Last year, while going through a miserable pregnancy with preeclampsia and high blood pressure, I gained a substantial amount of weight. As a result, I was placed on bed rest a month before having my daughter, who was born in October. I went from 179 lbs pre-pregnancy to 249 lbs the day she was born. When I was going to my prenatal doctor visits, I was so embarrassed to weigh, that I actually turned around on the scale so I wouldn’t see the number! I wasn’t aware that I had gained so much until I went to the hospital for delivery. One nurse yelled out to another nurse across the room, “I got 249 for her weight!” I was in shock, and about to die of embarrassment since my husband also got to hear it!
2. What other “diets” (programs, products, plans, or services) had you tried in the past?
The Weight Watchers program has helped me re-learn what I should be eating and how to control my portions. I tried the Atkins diet a few times, but always regained the weight! With Calorie Count, I can easily track my foods in their database, and even look back to previous weeks when I have lost more weight and see what I ate that week, how much exercise I did, and then I can see what really worked for me that week.
3. What changes did you make to your usual diet, activity, lifestyle, and attitude?
I still eat the foods I love, just in moderation. I have stepped up my exercising and tried several different aerobics classes. There is a “Bodypump” class at my gym, which is a great overall workout. I also love the Zumba classes and the elliptical machines. If you are able to have a little fun while you exercise, it really helps keep you motivated! Listening to your favorite upbeat music helps the time during a workout go faster! Since I started, I have lost 69 lbs, and feel like I am on top of the world. It’s empowering! After all, you are the only one who is control of your life and what you accomplish! The most important (and most difficult) change for me was to keep track of what I am eating each day. If you can make it through the first 6 weeks, it gets much easier!
4. How did Calorie Count help you to lose weight?
By helping me monitor my food intake (calories, fat grams, fiber, etc.) in the Food Log and what percentages of each type of food I am eating. I figured out that I am a carbaholic and really need to focus on eating more vegetables. Calorie Count makes it easy to see what I am eating too much/too little of, and even gives a nutritional grade to let me know how I am doing each day. The Burn Meter helps me stay under my allotted calorie amount each day, and the Activity Log lets me know how many calories I have burned each day for whatever type of exercise I do. I also get excited every time I get to enter a weight loss in the Weight Log!
5. What was most challenging about losing weight?
Not completely eliminating food groups. I usually weigh myself on Fridays, to keep it consistent, and use Saturday as a “day off” and I eat what I want within reason! I really love to go to Applebee’s and get their wings, which is my usual cheat meal. I look forward to it every week, and it keeps me going! You also have to vary your exercise routine, since your muscles have a memory, you need to keep challenging them to build.

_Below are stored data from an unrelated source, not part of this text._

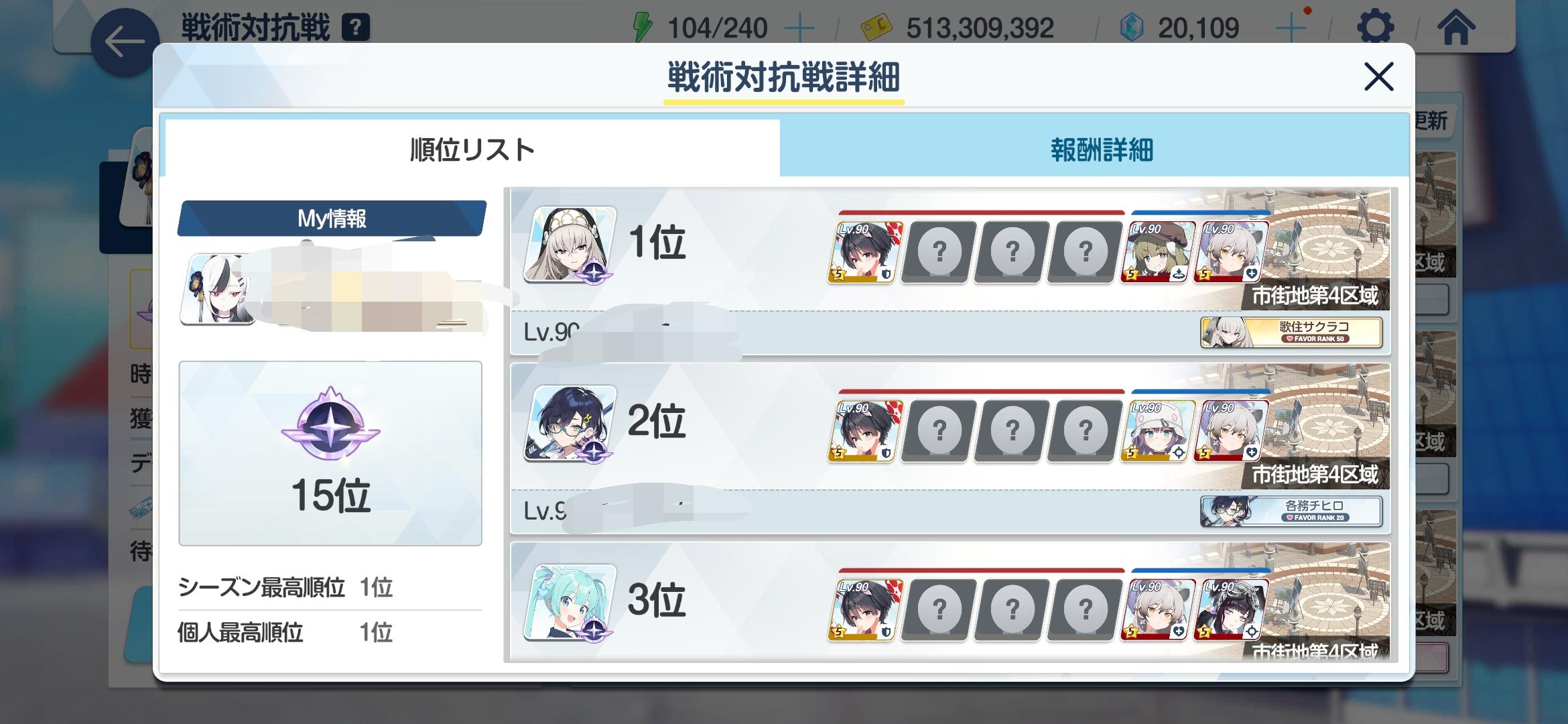Image resolution: width=1568 pixels, height=724 pixels.
Task: Add energy with the plus beside 104/240
Action: [x=799, y=28]
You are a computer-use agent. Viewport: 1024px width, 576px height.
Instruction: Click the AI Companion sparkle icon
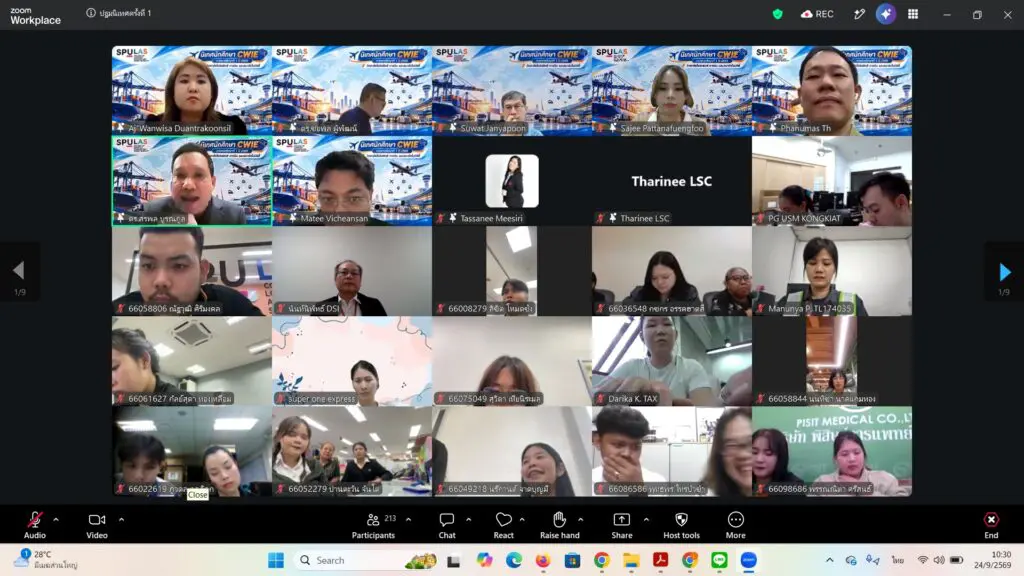(886, 14)
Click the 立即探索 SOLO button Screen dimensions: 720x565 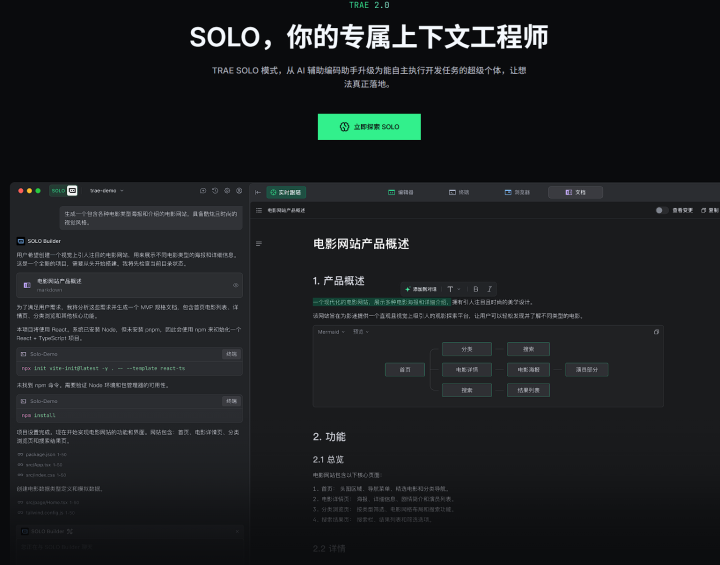369,127
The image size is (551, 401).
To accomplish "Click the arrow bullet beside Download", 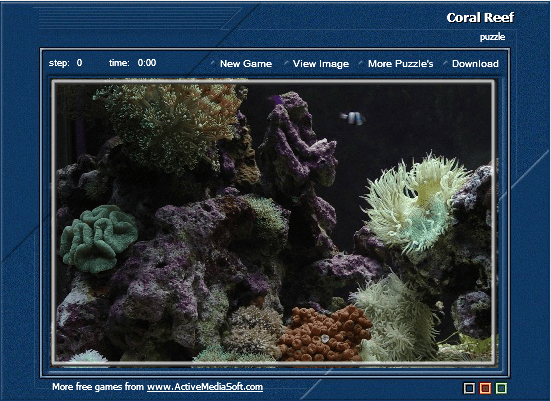I will coord(445,63).
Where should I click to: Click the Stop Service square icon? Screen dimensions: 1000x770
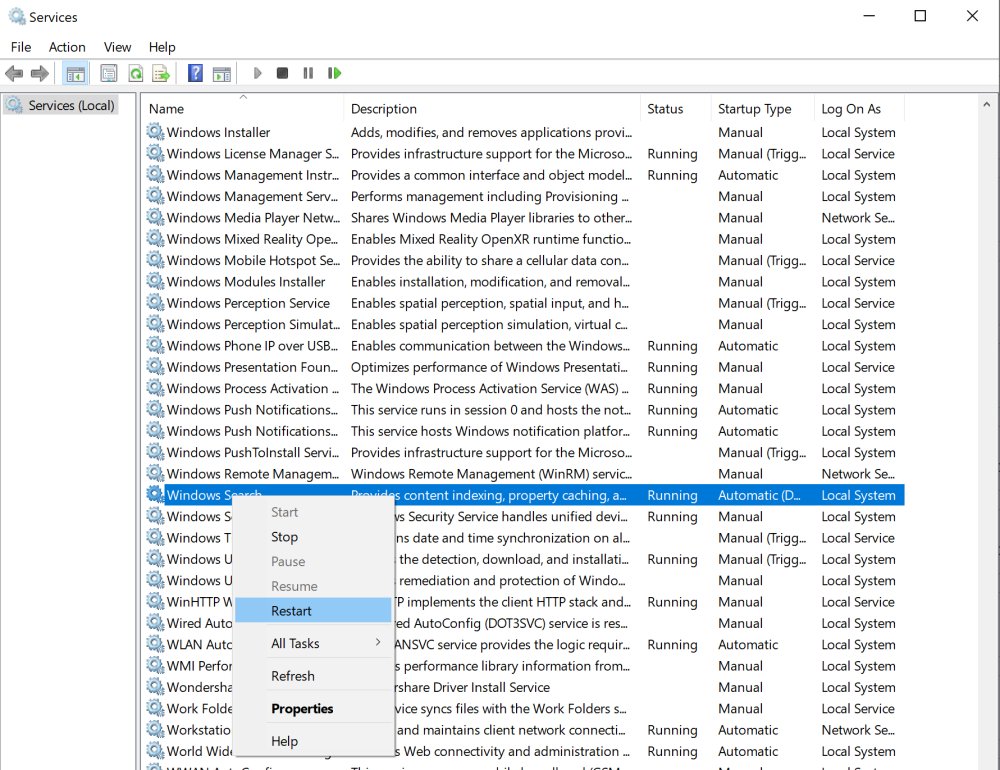click(x=283, y=73)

6. How long did it take you to see results?
Within one week, I had lost 5 lbs. Some weeks I can lose 3 or 4 lbs, but the next week will be less. I just know that if I don’t drop much this week, that next week I will drop more to make up for it. It all evens out, you just have to keep going.
7. When did you realize that you were a success?
When I won a Biggest Loser Contest for losing 23 pounds in 8 weeks. I beat almost 60 people, and it really gave me a sense of accomplishment. I had an article and my picture in the local newspaper, and won 3 months memberships at a local gym, 5 free personal training sessions, a massage, and a metacheck test.
8. How do you prevent relapse?
I just remind myself how unhappy I was and how bad I felt, and refuse to let myself get there again. It’s just not worth it! Staying in good health is also a major deterrent in gaining the weight back!
9. How has your life changed now that you’ve lost weight?
I feel incredible! I feel like a new woman! I have more energy, have more confidence, and am definitely happier. I was like a cloud has been lifted from my head! I think that if a person can lose a substantial amount of weight, they can do anything they set their mind too!
10. What five tips do you have for other dieters?
- If you bite it, write it. If you snack it, track it. If you hog it, log it! Write down every thing you eat and make yourself accountable. Calorie Count is a great tool to help you with this, since they have so many foods in their database with their nutritional information already listed.
- Only weigh yourself once per week, and don’t worry about the daily
ups and downs on the scale.
- Still incorporate the foods you love that are unhealthy, just eat
- Get active. Find activities you love to do and do them. Try to change it up and not get bored with the same routine. Your muscles have a great memory, so to make them grow you must change things up
every now and then.
- Try to find some kind of support, whether it be a friend who will go on walks with you, or just someone who will ask how you are doing with your weight loss and keep you motivated.